**WORK INSTRUCTION**
Exactly reproduce each record listed below.

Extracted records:
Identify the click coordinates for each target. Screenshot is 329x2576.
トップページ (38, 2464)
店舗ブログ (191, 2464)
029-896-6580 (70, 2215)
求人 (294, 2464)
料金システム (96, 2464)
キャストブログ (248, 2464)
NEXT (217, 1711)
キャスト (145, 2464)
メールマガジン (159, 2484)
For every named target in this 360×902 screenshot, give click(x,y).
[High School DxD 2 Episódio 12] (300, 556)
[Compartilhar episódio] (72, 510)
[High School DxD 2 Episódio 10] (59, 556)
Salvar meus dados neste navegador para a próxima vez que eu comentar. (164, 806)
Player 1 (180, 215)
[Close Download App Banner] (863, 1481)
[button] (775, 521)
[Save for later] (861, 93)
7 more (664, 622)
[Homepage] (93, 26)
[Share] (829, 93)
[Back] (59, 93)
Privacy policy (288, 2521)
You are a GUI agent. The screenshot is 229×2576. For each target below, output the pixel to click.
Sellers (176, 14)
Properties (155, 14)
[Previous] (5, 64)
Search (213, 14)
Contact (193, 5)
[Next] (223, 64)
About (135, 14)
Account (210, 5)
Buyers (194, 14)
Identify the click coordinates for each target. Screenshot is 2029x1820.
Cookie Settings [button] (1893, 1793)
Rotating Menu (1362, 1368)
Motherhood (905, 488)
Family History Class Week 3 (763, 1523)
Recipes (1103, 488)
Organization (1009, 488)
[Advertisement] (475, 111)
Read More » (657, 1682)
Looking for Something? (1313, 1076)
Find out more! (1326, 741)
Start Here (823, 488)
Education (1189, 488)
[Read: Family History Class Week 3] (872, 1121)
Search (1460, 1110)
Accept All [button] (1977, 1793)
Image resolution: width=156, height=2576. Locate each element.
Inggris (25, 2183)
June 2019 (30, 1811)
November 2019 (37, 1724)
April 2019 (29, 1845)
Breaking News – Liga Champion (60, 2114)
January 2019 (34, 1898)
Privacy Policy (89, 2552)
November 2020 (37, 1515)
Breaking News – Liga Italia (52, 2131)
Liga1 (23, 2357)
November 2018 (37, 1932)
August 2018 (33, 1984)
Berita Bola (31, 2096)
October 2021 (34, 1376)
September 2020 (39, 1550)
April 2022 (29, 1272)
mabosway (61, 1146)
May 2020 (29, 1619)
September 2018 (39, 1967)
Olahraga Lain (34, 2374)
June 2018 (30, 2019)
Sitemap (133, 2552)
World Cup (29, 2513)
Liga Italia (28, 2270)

**YOUR SOLUTION**
Identify the click coordinates for each target. Screenshot is 329x2576.
トップページ (38, 2464)
店舗ブログ (191, 2464)
029-896-6580 (70, 2215)
求人 (294, 2464)
料金システム (96, 2464)
キャストブログ (248, 2464)
NEXT (217, 1711)
キャスト (145, 2464)
メールマガジン (159, 2484)
For every named target in this 360×902 screenshot, give click(x,y).
[High School DxD 2 Episódio 12] (300, 556)
[Compartilhar episódio] (72, 510)
[High School DxD 2 Episódio 10] (59, 556)
Salvar meus dados neste navegador para a próxima vez que eu comentar. (164, 806)
Player 1 (180, 215)
[Close Download App Banner] (863, 1481)
[button] (775, 521)
[Save for later] (861, 93)
7 more (664, 622)
[Homepage] (93, 26)
[Share] (829, 93)
[Back] (59, 93)
Privacy policy (288, 2521)
You are a GUI agent. The screenshot is 229×2576. For each target below, output the pixel to click.
Sellers (176, 14)
Properties (155, 14)
[Previous] (5, 64)
Search (213, 14)
Contact (193, 5)
[Next] (223, 64)
About (135, 14)
Account (210, 5)
Buyers (194, 14)
Identify the click coordinates for each target. Screenshot is 2029x1820.
Cookie Settings [button] (1893, 1793)
Rotating Menu (1362, 1368)
Motherhood (905, 488)
Family History Class Week 3 (763, 1523)
Recipes (1103, 488)
Organization (1009, 488)
[Advertisement] (475, 111)
Read More » (657, 1682)
Looking for Something? (1313, 1076)
Find out more! (1326, 741)
Start Here (823, 488)
Education (1189, 488)
[Read: Family History Class Week 3] (872, 1121)
Search (1460, 1110)
Accept All [button] (1977, 1793)
Image resolution: width=156, height=2576. Locate each element.
Inggris (25, 2183)
June 2019 (30, 1811)
November 2019 (37, 1724)
April 2019 (29, 1845)
Breaking News – Liga Champion (60, 2114)
January 2019 (34, 1898)
Privacy Policy (89, 2552)
November 2020 (37, 1515)
Breaking News – Liga Italia (52, 2131)
Liga1 (23, 2357)
November 2018 (37, 1932)
August 2018 (33, 1984)
Berita Bola (31, 2096)
October 2021 (34, 1376)
September 2020 (39, 1550)
April 2022 (29, 1272)
mabosway (61, 1146)
May 2020 (29, 1619)
September 2018 (39, 1967)
Olahraga Lain (34, 2374)
June 2018 (30, 2019)
Sitemap (133, 2552)
World Cup (29, 2513)
Liga Italia (28, 2270)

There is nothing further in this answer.